**WHAT IS BEING ASKED:** Exactly reproduce the lines from the one holding "Where should I" through the end of the records, including both boundary lines but no pictures.
• • • • •
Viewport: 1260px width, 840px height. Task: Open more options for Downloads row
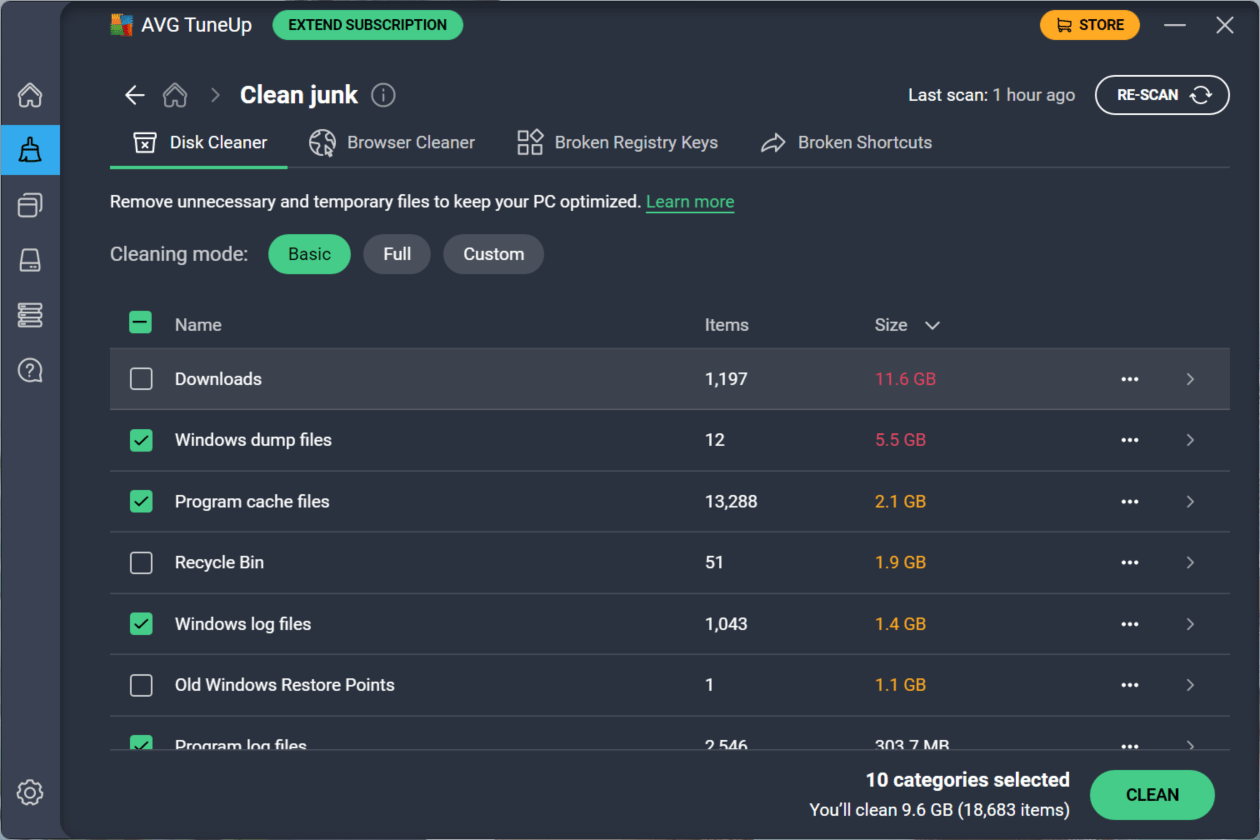pyautogui.click(x=1130, y=379)
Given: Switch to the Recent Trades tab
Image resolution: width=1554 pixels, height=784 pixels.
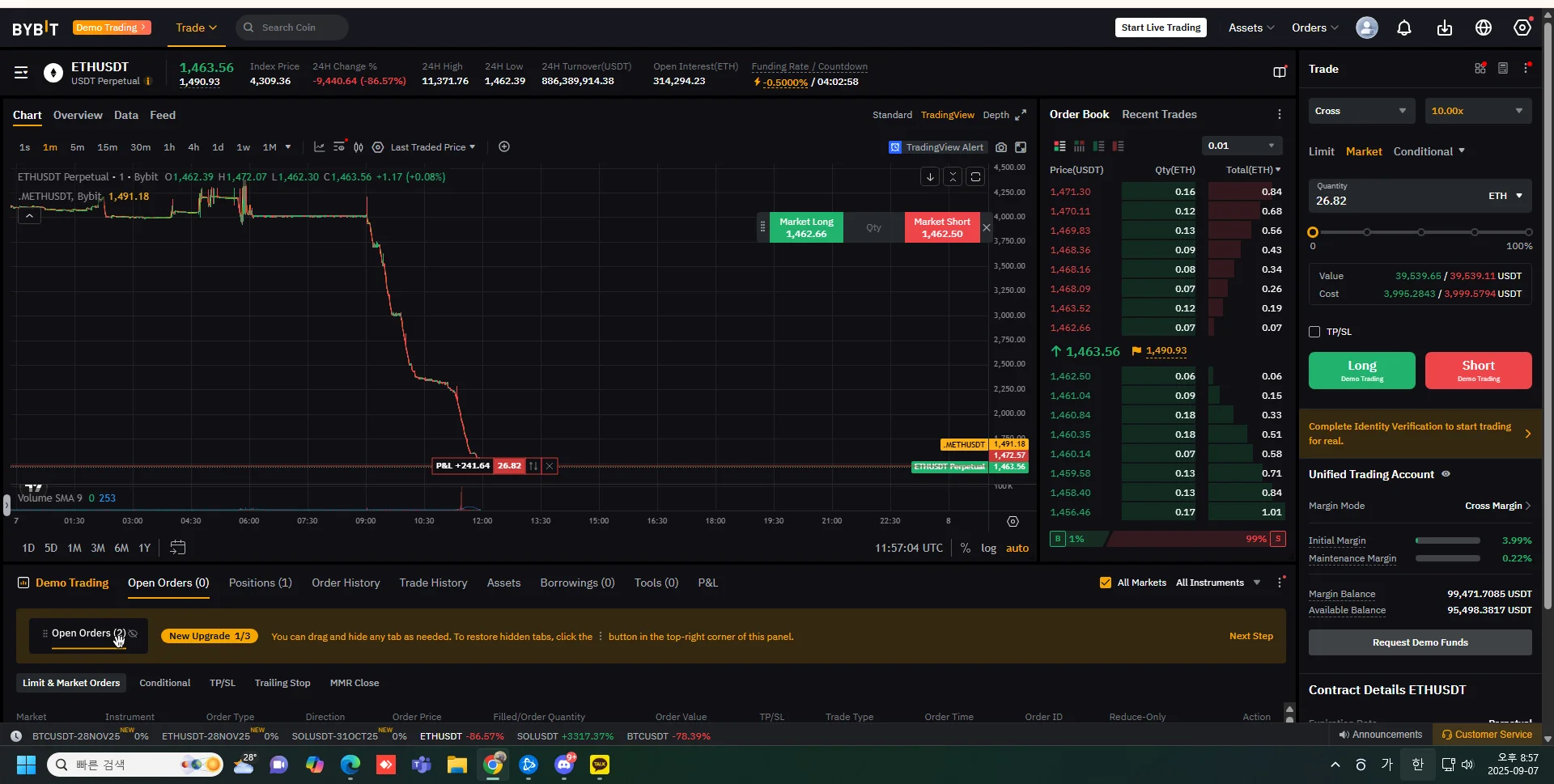Looking at the screenshot, I should pos(1159,114).
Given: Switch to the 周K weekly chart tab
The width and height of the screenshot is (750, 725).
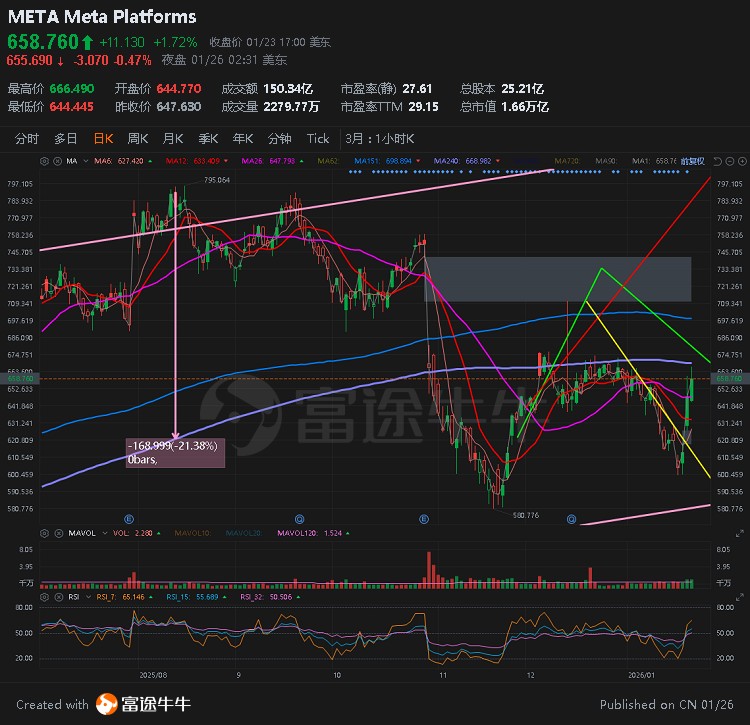Looking at the screenshot, I should click(138, 139).
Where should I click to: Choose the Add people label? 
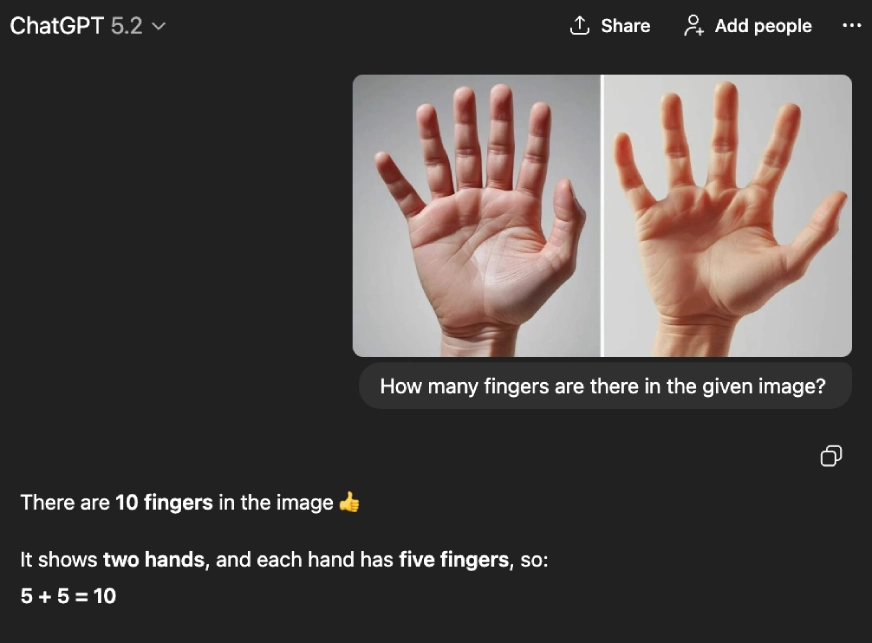763,26
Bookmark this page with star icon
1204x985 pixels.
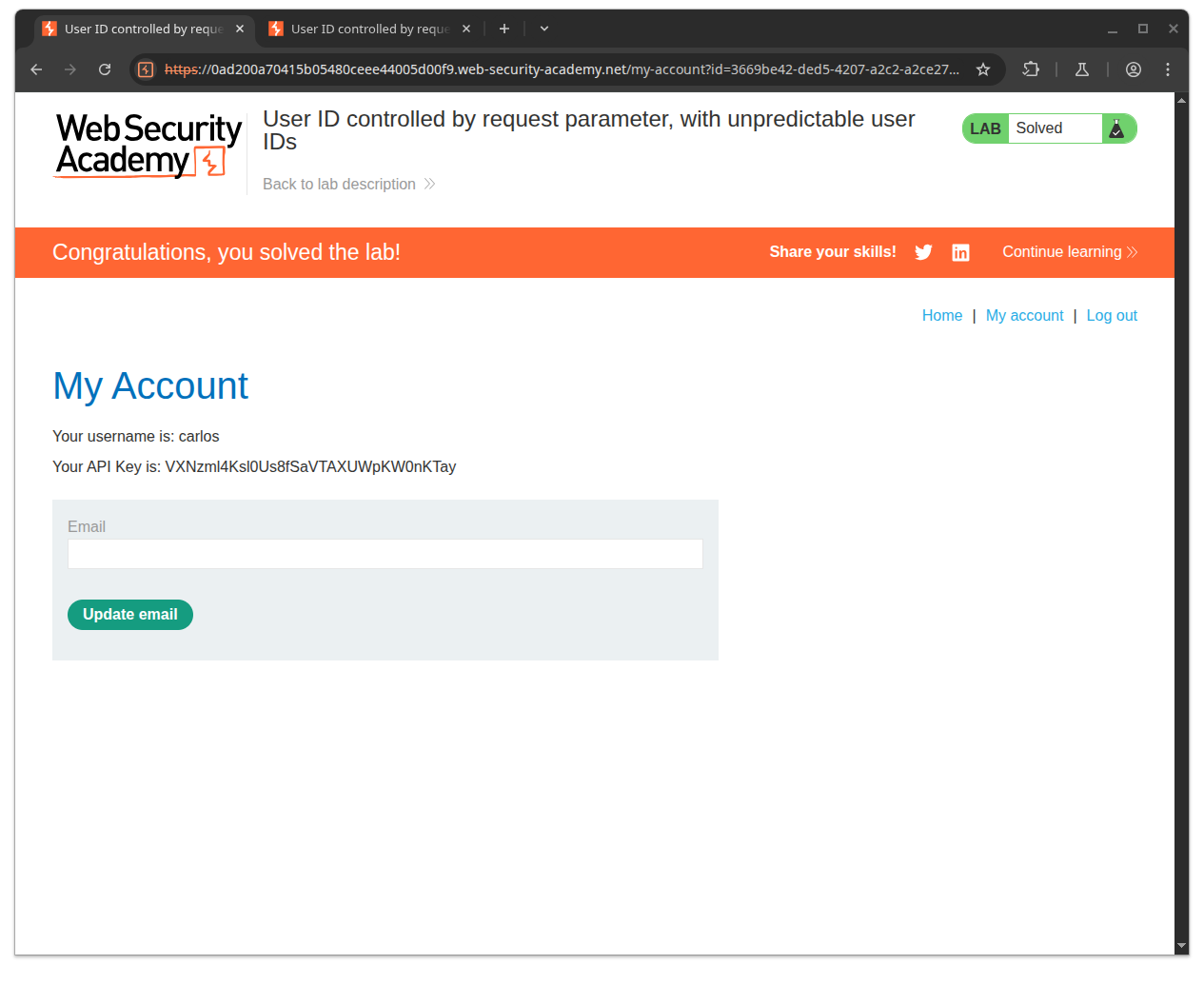pyautogui.click(x=983, y=69)
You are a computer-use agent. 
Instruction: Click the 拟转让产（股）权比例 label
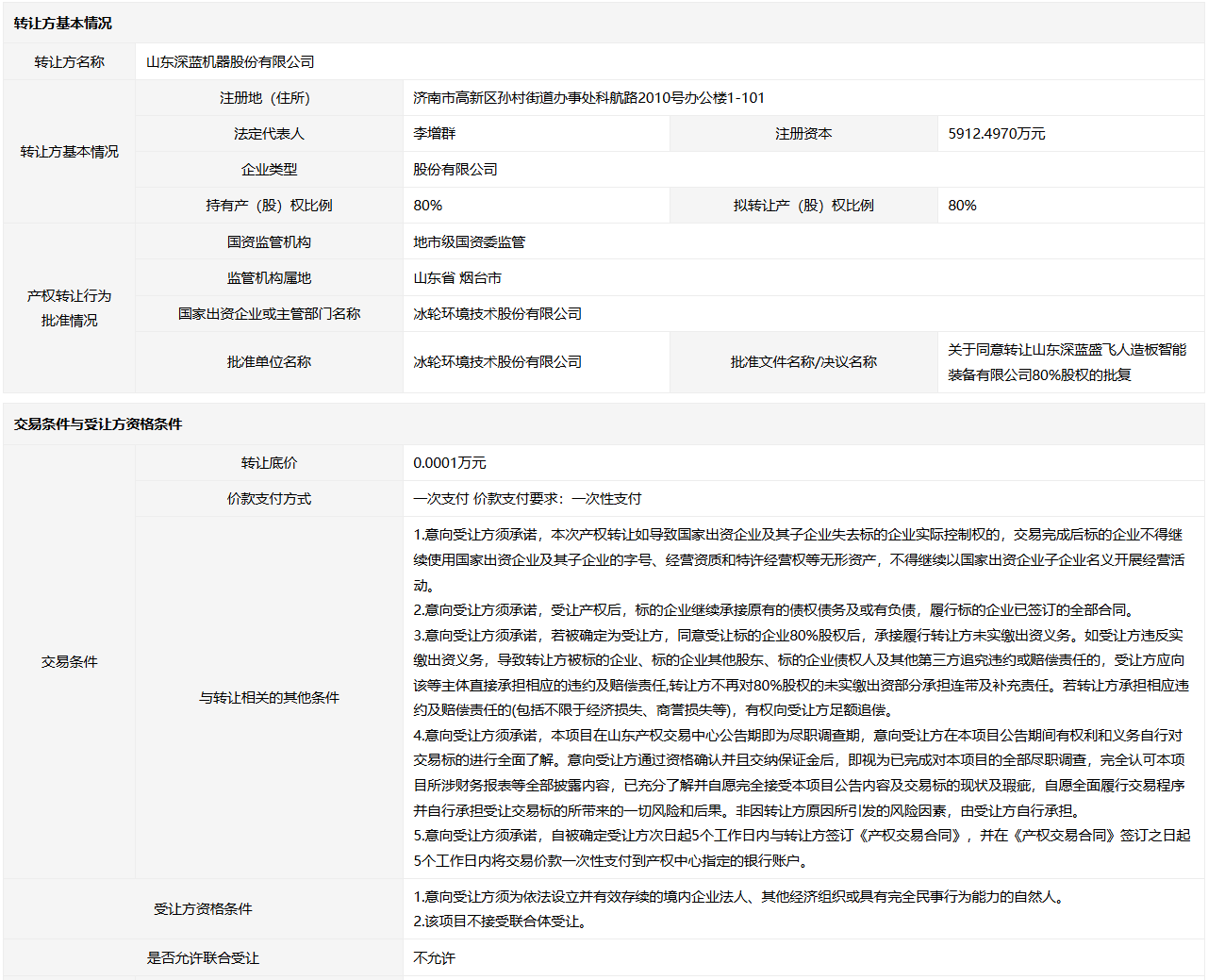coord(803,205)
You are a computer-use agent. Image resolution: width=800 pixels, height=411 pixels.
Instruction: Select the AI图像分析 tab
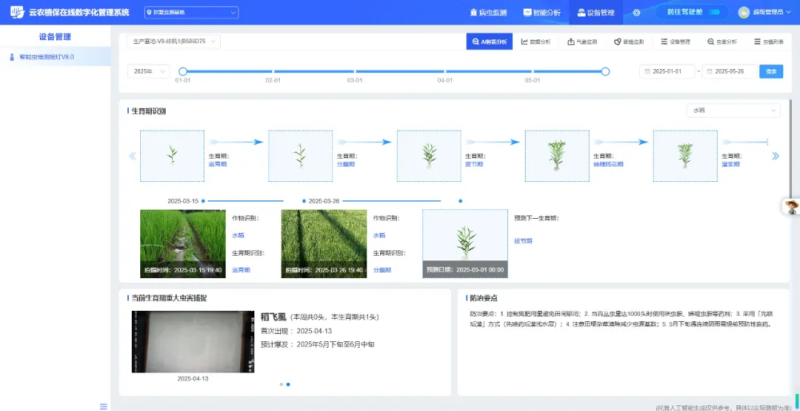(x=489, y=42)
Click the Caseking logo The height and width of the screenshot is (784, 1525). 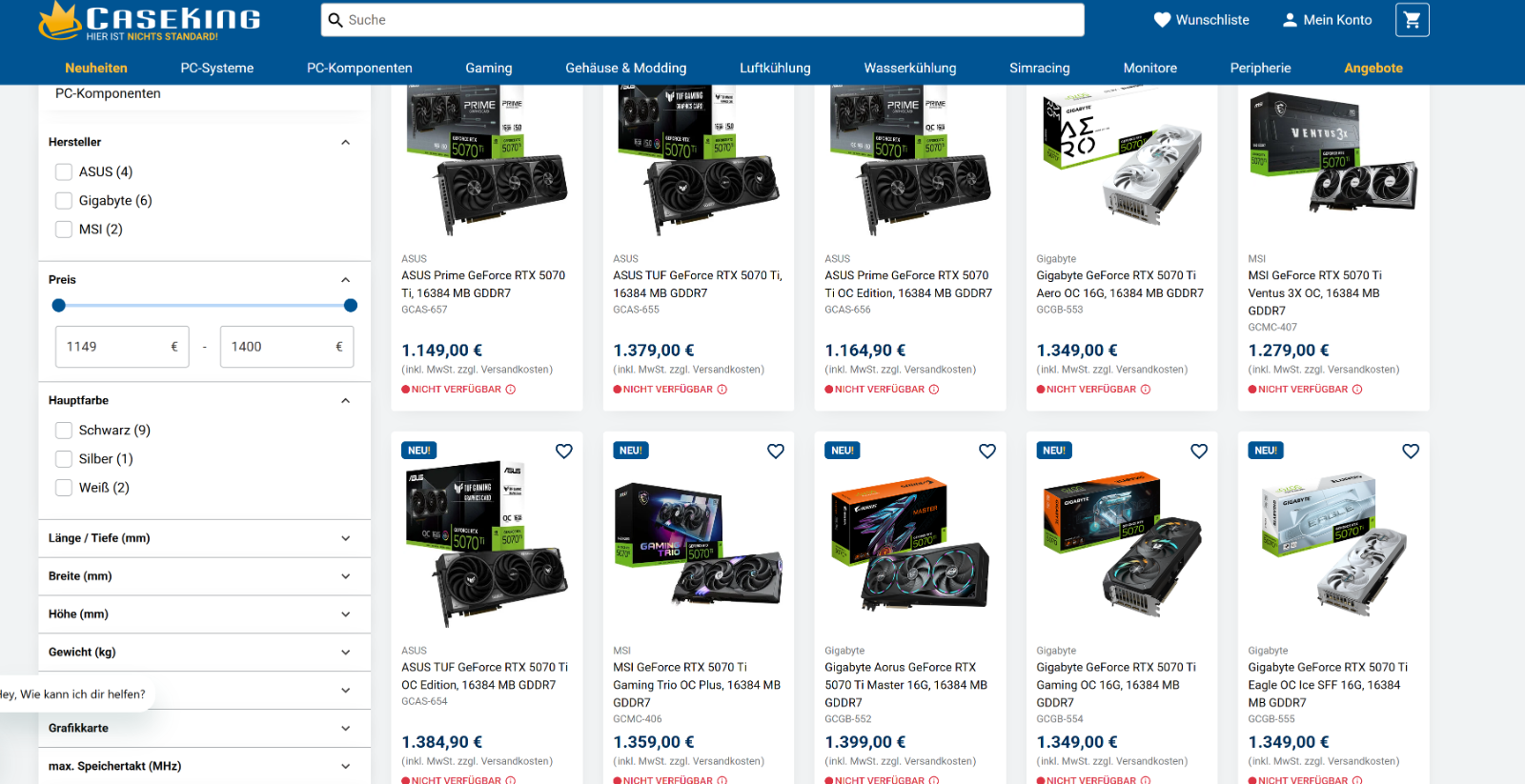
• • • • •
**FINAL ANSWER:**
Where should I click to: Choose the Add people label? 
763,26
Bookmark this page with star icon
1204x985 pixels.
pyautogui.click(x=983, y=69)
You are a computer-use agent. 
Instruction: Click the 拟转让产（股）权比例 label
coord(803,205)
You are a computer-use agent. Image resolution: width=800 pixels, height=411 pixels.
Instruction: Select the AI图像分析 tab
(x=489, y=42)
Click the Caseking logo The height and width of the screenshot is (784, 1525). 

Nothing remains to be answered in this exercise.